Investing with options carries a level of complexity that can be challenging even for seasoned investors and so education about options investing has been one of the keys to unlocking growth within the space. Understanding how options roll over, when they do, how they’re taxed, and what specific functions they are performing within a strategy allows advisors to be able to confidently communicate with clients.
“I think advisors are really digging in and getting more into the weeds so they can explain to their clients why they own a specific ETF,” Cates said.
About the NEOS Income ETFs
The NEOS S&P 500 High Income ETF (SPYI ) launched in August 2022 and utilizes a full-replication strategy of the S&P 500. Layered on top of that are laddered covered-call options on the S&P 500 Index. Index options offer better taxation opportunities as well as liquidity, Cates explained. It’s a systematic-rules-based ETF that uses a model to determine if and when covered calls should be sold, how much of the notional value of the portfolio should be sold, or even if a long call should be added to create a call spread. Options are reset monthly and the fund seeks a 10-12% annualized distribution yield that pays out monthly.
“How does it work in up and down markets? On the upside, our underlying data is the same but we have those covered calls — we might not participate as much on the upside but on the downside, those flat to down months in the S&P 500, we might perform a little better because we brought some of that premium in from the covered call,” Cates said.

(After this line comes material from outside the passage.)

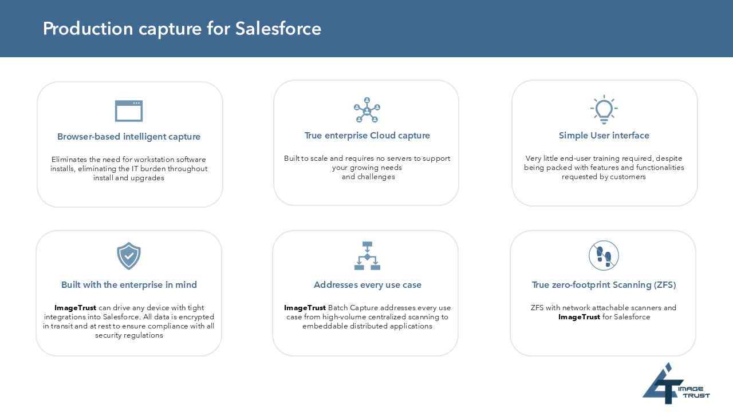Click 'Simple User interface' heading
The height and width of the screenshot is (412, 733).
point(604,136)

The NEOS Enhanced Income Aggregate Bond ETF (BNDI ) and the NEOS Enhanced Income Cash Alternative ETF (CSHI ) also launched in August 2022 and both utilize a similar strategy that sells put options. BNDI is long the Vanguard Total Bond Market ETF (BND ) and the iShares Core U.S. Aggregate Bond ETF (AGG ) and then sells out-of-the-money SPX put spreads weekly to account for market volatility.
“Our goal here was to bring 200-250 basis points of income over what AGG was currently giving you in your portfolio,” Cates explained.
CSHI is long 3-month Treasuries and also sells out-of-the-money SPX Index put spreads that roll weekly but the put spreads that are even further out-of-the-money than BNDI to maintain a more conservative approach. The ETF seeks to deliver 100-150 basis points above what 3-month Treasury bills offer.
“When we built this product, Treasuries weren’t yielding anything so we were looking at ‘how do you give somebody who’s looking for cash alternative 100-150 basis points?’ Now that T-bills are yielding 4% or more, it’s a really attractive product,” Cates said.
Looking ahead for this year, Cates believes that “we’ll continue to see a lot of volatility like we’ve seen over the past year as the Fed still fights inflation but we look at it at NEOS that with that increase in volatility comes opportunity in the options market.”